Tags: search, vector, bookmarks, embeddings

Category: knowledge

Tips

  • Use OpenAI's text-embedding-3-small model for cost-effective embeddings — it's accurate and cheap enough for thousands of bookmarks
  • Alternatively, use Ollama with a local embedding model for fully self-hosted, zero-API-cost operation
  • Set SYNC_INTERVAL_MINUTES to 5-10 for near-real-time indexing of new bookmarks without excessive API calls
  • Install the included OpenClaw skill from the repo's skill/ directory so your agent can search bookmarks through conversation
  • Pair with Karakeep's browser extension for a smooth workflow: save bookmark → auto-indexed → searchable via agent within minutes

Community Feedback

Karakeep is great for hoarding bookmarks, but its search is keyword-based.

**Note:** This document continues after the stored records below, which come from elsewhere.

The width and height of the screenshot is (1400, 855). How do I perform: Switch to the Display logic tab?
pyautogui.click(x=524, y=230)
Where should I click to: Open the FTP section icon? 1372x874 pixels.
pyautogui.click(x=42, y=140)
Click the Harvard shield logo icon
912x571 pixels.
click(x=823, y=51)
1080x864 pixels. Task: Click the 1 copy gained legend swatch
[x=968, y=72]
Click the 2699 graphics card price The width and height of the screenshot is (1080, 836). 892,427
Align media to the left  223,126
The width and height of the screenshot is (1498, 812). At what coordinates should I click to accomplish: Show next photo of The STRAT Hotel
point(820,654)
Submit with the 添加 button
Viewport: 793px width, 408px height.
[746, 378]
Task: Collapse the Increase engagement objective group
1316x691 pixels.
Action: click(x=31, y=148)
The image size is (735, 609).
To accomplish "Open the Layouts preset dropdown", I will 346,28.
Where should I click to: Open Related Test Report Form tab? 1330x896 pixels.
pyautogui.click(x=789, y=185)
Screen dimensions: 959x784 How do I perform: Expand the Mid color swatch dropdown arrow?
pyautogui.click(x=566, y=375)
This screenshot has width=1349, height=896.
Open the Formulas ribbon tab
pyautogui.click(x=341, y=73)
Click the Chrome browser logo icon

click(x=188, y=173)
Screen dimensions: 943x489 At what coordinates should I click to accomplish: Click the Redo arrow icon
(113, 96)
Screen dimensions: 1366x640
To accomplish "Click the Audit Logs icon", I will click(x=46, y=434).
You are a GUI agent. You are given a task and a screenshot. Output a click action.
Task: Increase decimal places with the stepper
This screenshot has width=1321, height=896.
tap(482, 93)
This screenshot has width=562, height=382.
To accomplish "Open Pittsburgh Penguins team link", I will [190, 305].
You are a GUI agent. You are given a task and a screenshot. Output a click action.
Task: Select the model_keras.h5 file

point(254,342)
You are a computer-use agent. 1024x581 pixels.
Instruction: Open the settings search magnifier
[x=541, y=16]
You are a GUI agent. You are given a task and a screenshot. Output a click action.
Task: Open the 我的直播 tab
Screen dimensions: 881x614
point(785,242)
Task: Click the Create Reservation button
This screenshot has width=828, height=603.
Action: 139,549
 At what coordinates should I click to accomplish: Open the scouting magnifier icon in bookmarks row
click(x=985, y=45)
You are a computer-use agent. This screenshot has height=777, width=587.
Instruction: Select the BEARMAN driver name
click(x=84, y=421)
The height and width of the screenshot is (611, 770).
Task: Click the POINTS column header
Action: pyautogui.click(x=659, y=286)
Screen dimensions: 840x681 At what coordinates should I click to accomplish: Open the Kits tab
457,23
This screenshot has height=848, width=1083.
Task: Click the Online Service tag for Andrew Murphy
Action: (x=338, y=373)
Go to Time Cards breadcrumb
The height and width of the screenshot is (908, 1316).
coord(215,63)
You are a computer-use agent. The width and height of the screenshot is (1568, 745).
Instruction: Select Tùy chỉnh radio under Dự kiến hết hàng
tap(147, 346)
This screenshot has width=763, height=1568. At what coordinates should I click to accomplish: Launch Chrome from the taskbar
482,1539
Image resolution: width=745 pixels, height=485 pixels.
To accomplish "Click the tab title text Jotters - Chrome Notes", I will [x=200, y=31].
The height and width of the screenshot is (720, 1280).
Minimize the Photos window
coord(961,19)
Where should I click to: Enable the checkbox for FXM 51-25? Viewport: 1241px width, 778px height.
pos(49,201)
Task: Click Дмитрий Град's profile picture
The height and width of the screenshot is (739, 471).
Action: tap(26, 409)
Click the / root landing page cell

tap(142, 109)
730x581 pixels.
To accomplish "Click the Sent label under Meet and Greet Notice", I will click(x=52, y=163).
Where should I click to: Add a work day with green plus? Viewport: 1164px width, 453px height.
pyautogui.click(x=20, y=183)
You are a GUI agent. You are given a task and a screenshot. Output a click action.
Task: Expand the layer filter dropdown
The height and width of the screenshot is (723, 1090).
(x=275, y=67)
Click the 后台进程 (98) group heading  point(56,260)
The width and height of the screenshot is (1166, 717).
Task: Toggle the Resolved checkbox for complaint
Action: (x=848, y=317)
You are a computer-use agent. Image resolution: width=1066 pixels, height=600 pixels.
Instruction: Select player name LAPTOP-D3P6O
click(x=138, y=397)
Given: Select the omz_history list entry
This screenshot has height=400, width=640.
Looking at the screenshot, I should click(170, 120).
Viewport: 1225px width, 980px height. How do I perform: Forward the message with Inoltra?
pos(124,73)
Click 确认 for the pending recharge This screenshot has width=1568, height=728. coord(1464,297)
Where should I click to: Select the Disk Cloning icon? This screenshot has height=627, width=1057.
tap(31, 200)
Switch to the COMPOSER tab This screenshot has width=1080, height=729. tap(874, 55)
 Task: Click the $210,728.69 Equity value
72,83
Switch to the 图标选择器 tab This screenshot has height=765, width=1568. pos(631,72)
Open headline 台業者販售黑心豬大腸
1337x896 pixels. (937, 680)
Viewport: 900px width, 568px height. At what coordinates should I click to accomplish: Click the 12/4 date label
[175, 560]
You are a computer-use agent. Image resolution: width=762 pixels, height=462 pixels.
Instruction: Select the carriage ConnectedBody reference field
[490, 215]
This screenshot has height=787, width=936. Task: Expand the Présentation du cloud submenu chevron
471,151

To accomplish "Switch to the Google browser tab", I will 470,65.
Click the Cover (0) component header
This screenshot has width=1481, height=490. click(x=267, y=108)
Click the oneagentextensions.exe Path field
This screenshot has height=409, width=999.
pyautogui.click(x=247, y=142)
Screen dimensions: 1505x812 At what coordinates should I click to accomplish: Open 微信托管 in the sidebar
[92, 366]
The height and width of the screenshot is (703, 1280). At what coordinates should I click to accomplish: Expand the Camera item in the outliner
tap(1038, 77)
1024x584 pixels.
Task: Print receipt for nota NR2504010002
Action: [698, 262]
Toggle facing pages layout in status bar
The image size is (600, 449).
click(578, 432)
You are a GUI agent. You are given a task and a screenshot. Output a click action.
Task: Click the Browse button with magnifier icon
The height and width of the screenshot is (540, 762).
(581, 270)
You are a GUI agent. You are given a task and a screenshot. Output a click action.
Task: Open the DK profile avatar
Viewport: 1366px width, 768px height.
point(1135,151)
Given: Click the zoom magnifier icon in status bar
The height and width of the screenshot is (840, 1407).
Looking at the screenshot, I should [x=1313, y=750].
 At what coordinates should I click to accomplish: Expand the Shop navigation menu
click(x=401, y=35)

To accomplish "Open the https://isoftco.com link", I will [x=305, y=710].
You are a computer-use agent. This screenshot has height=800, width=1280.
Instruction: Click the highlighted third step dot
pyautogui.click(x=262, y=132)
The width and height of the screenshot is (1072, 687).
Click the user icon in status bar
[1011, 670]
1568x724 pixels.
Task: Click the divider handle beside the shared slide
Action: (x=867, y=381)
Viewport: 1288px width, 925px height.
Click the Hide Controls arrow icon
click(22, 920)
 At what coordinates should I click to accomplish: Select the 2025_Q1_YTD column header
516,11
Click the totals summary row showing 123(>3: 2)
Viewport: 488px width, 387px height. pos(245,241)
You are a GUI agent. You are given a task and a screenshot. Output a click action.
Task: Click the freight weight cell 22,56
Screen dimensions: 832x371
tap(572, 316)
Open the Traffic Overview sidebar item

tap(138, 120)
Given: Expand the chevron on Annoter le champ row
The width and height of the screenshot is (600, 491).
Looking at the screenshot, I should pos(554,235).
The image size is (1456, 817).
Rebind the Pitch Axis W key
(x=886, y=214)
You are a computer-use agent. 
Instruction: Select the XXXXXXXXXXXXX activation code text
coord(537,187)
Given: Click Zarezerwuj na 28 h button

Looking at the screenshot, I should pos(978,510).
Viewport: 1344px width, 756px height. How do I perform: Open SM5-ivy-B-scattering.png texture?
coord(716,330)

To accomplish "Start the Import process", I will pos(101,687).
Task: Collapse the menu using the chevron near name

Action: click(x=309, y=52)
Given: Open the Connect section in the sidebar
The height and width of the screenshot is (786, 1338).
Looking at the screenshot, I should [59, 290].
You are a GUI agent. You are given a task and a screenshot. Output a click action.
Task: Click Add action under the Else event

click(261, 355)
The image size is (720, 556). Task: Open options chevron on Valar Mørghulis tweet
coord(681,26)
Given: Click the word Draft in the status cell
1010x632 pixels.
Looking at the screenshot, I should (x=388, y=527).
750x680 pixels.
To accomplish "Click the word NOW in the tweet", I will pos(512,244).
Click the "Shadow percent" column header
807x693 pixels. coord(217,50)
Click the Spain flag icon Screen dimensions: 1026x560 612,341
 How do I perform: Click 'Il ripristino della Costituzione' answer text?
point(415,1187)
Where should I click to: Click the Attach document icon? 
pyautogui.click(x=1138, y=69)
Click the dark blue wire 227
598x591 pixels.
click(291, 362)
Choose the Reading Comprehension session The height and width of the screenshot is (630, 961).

This sidecar service adds semantic search — find bookmarks by meaning, not just exact words.

— GitHub

Gave my AI agent persistent semantic memory on a self-hosted bookmark manager. Now I can ask 'what was that article about X' and actually find it.

— Reddit r/selfhosted

Karakeep + semantic search + OpenClaw skill = never losing a bookmark again. The Qdrant integration is smooth and the Docker setup is one-command.

— OpenClaw Community

Frequently Asked Questions

Do I need Karakeep already set up?

Yes. This is a sidecar service that enhances an existing Karakeep installation. You need a running Karakeep instance with an API key. Karakeep is a free, self-hosted bookmark manager available at github.com/karakeep-app/karakeep.

How much does the OpenAI embedding API cost?

text-embedding-3-small costs $0.02 per million tokens. A typical bookmark might use 500-1000 tokens, so indexing 10,000 bookmarks costs about $0.10-0.20. Ongoing costs for new bookmarks are negligible.

Can I use local embeddings instead of OpenAI?

Yes. Set OLLAMA_URL instead of OPENAI_API_KEY to use Ollama with any local embedding model. This makes the entire setup self-hosted with zero external API dependencies.

Does the Qdrant database need separate management?

No. Qdrant is bundled inside the single Docker container. Data is persisted via a volume mount. No separate Qdrant installation or management is needed — it's truly a single-container deployment.